Sementara itu, Wakil Ketua Komisi III DPR Desmond J Mahesa meminta agar kasus Mobile 8 dilihat lebih jernih oleh Kejagung. Apalagi pernyataan Kejagung dan Ditjen Pajak berbeda.
Kejagung menganggap, kasus tersebut ada kongkalikong yang menyebabkan adanya kerugian negara. Sementara Ditjen Pajak tidak melihat adanya kerugian negara dari aspek perpajakan.
Karena itu, pihaknya menilai bahwa kasus restitusi pajak seharusnya ditangani oleh Otoritas Jasa Keuangan.
“Misalnya kalau ada window dressing, itu kan bukan wilayah kejaksaan, ini wilayah OJK. Nah ini yang menurut kami kalau sudah ke sana tentang window drassing ini sudah wilayah OJK,” ujar Desmond terpisah.
Desmond menilai, kasus restitusi pajak PT Mobile 8 bukanlah ranah Kejagung, melainkan OJK. Karena itu, Kejagung dinilai salah alamat. “Harus berhati-hati menyikapinya.”
Sebelumnya, ada perbedaan pendapat terkait penanganan kasus PT Mobile 8 antara Jaksa Agung Muda Pidana Khusus Kejagung (Jampidus) Arminsyah dengan Direktur Peraturan Perpajakan I Ditjen Pajak Irawan.

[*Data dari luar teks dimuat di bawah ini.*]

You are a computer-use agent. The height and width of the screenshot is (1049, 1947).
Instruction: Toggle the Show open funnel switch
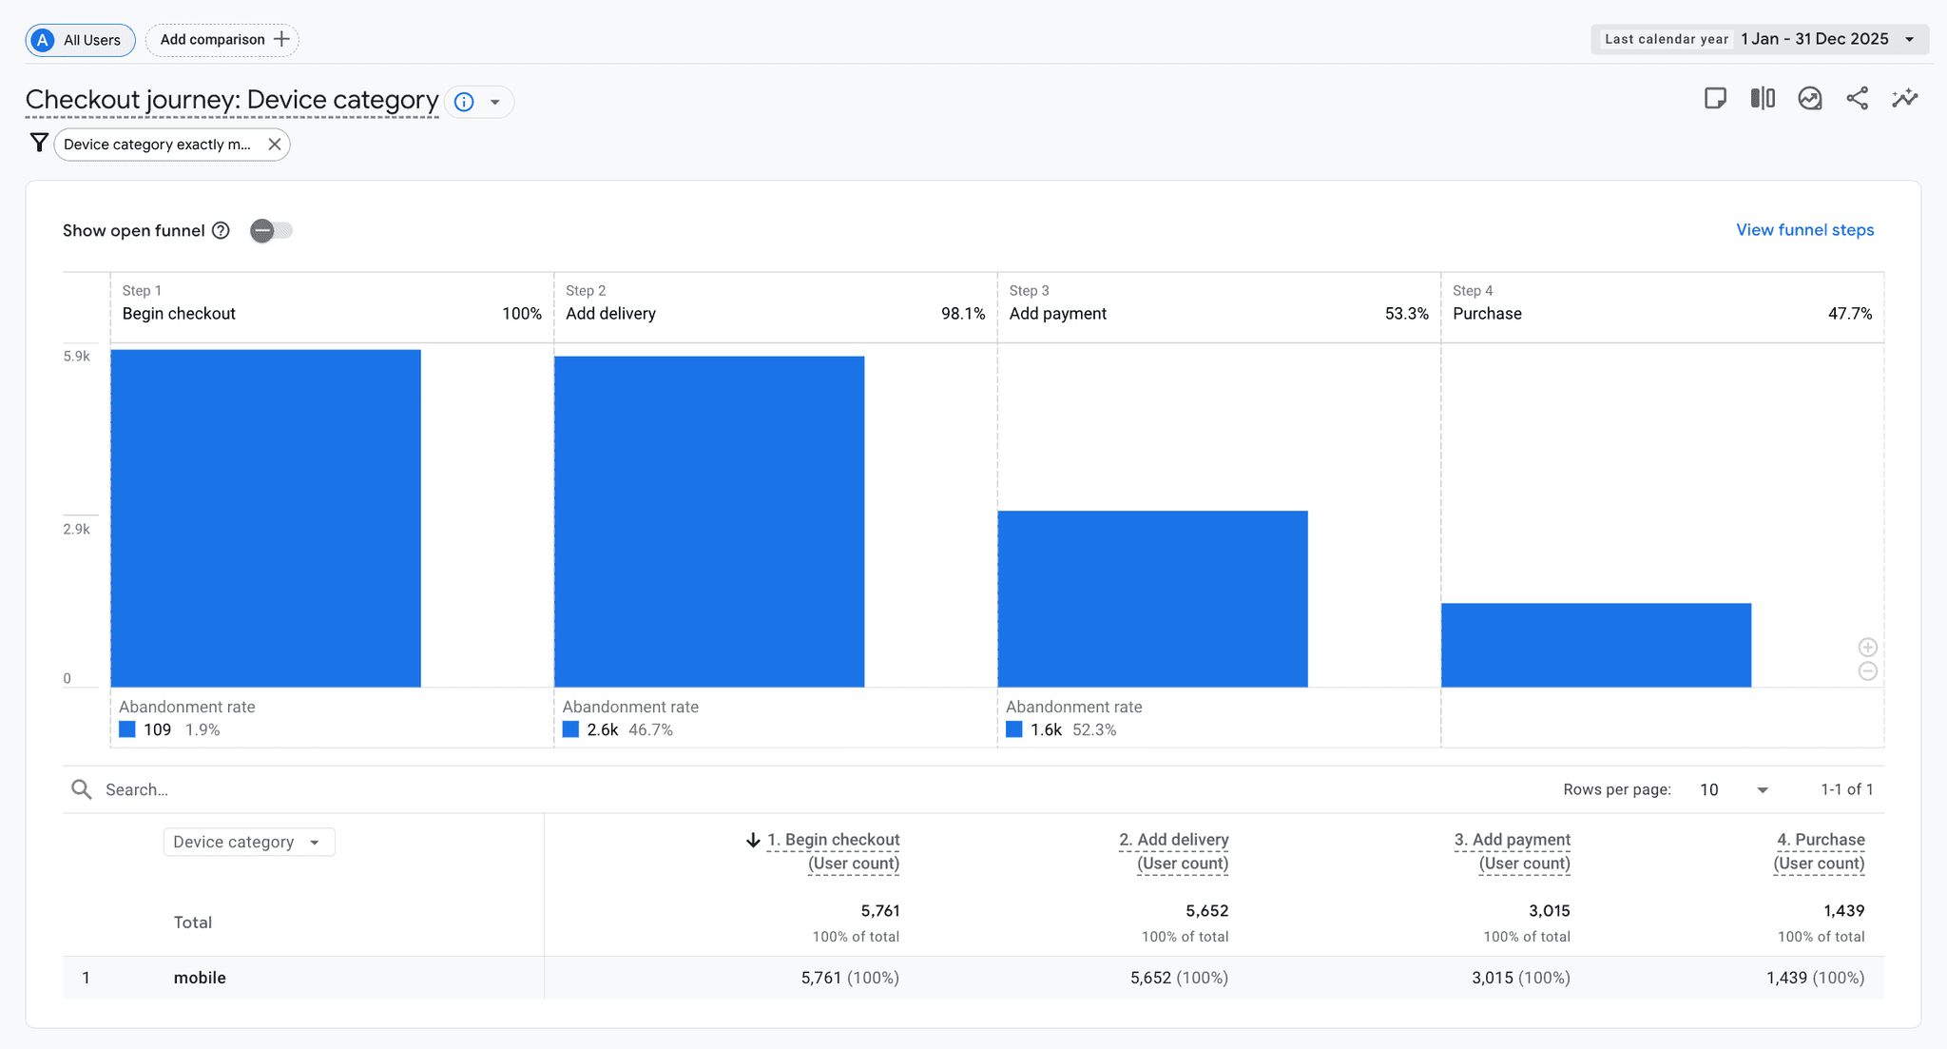[x=271, y=230]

Irawan mengatakan, angka pajak keluar dan masuk PT Mobile 8 sudah diperiksa dan hasilnya tidak ada yang diselewengkan. Menurut dia, status restitusi pajak Mobile 8 sudah benar dan tidak menimbulkan kerugian negara.
Sementera, Jampidsus Arminsyah mengatakan, transaksi PT Mobile 8 dan PT DNK fiktif atau hanya rekayasa. Kejagung mengatakan, transaksi fiktif berdasarkan satu indikasi, yakni temuan bahwa dana yang digunakan PT DNK berasal dari PT Mobile 8 sendiri dan juga beberapa perusahaan milik pemegang saham PT Mobile 8.